4. Complete Control Over Authentication and Query Logic
Many APIs or external systems have unique authentication flows—OAuth, token-based access, custom headers, or multi-step handshakes.
A custom connector lets you tailor:
- Login flows
- Header management
- Pagination
- Rate limit handling
- Error handling
- Data schema transformation
This level of customization simply isn’t possible using built-in connectors or Power Query alone.
The Cons
1. Development Complexity and Maintenance Overhead
Custom connectors require advanced M language skills, authentication knowledge, and sometimes C# for extension libraries. Building one takes time—and maintaining it takes even more.
Challenges include:
- API changes breaking your connector
- Credential flows expiring or failing unexpectedly
- New Power BI versions altering compatibility
- Support burden falling entirely on your internal team
If your organisation doesn’t have developers comfortable with M, updates may become a bottleneck.
2. Security Considerations and Certification Issues
Microsoft treats uncertified custom connectors as untrusted. This introduces:
- Security warnings
- Restrictions on usage
- Extra steps to deploy via an on-prem data gateway
- A higher risk of mishandling sensitive authentication flows
For enterprise environments with strict governance or compliance requirements, this may be a significant hurdle.
3. Gateway Dependency and Deployment Complexity
If your connector accesses on-premise systems or uses specific authentication methods, you may need a data gateway.
This means:
- More infrastructure to manage
- Slower refresh performance
- Potential single points of failure
- Complex updates for each new connector version
Deployment must be coordinated across all analysts who use the connector.

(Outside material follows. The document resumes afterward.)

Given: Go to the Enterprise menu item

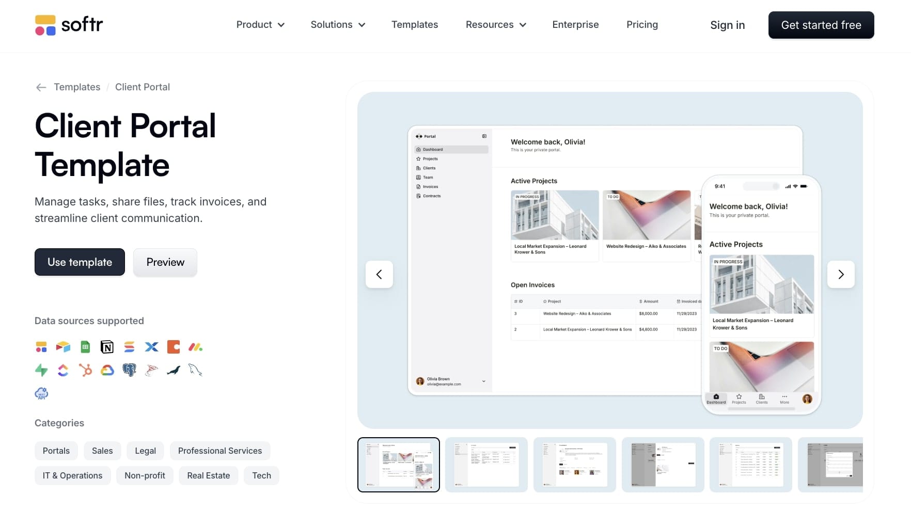Looking at the screenshot, I should pyautogui.click(x=575, y=24).

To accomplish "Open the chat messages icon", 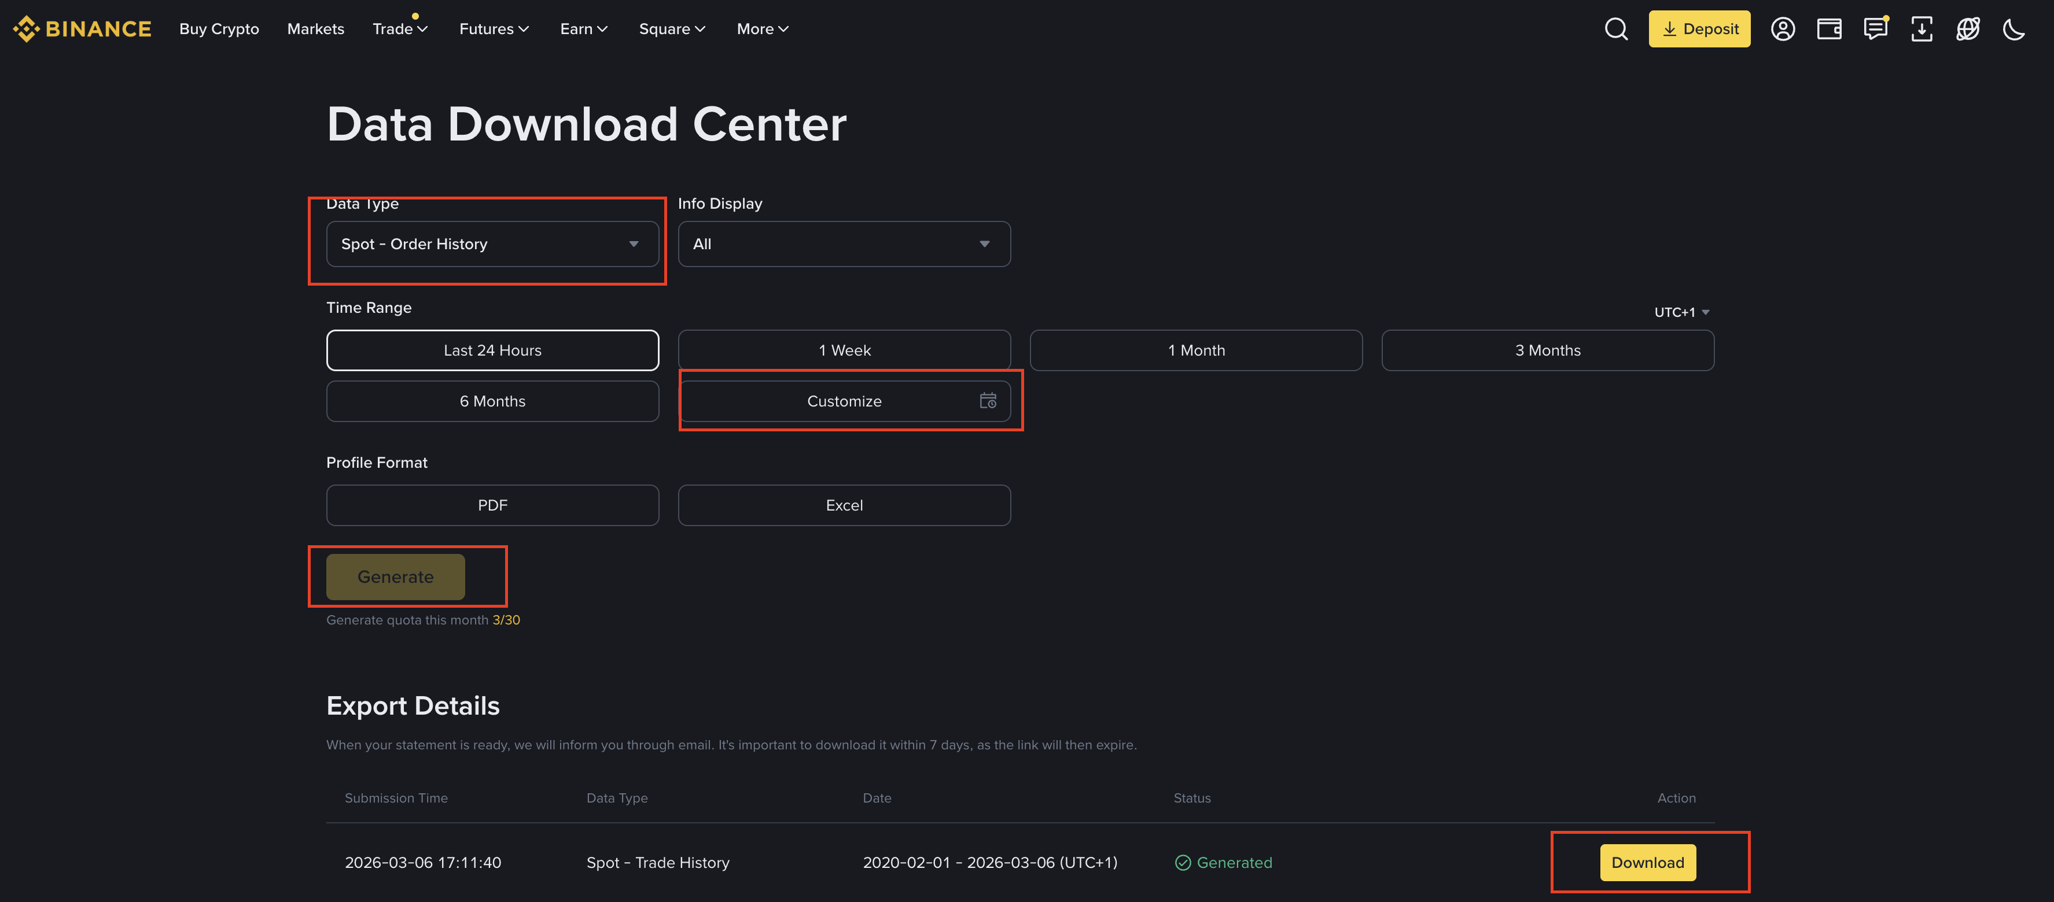I will (x=1875, y=29).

4. Not Always Supported Long-Term
Unlike native connectors, which are maintained by Microsoft or the service provider, custom connectors depend entirely on internal resources.
If:
- The API owner changes the structure
- Access requirements shift
- Your developer leaves
- Business priorities change
Your connector can break overnight—and stay broken.
Conclusion
Custom connectors are one of Power BI’s most powerful extension points. They allow teams to connect to unsupported data sources, standardize access, automate refreshes, and build fully customized data experiences. But they come with real costs: development time, ongoing maintenance, security concerns, and dependency on internal expertise.
For organizations with the technical capacity and a strategic need for unsupported data sources, custom connectors can unlock incredible value. For smaller teams or rapidly changing systems, they may introduce more complexity than they solve. The key is balancing flexibility with simplicity—and choosing a connector strategy that aligns with your long-term analytics goals.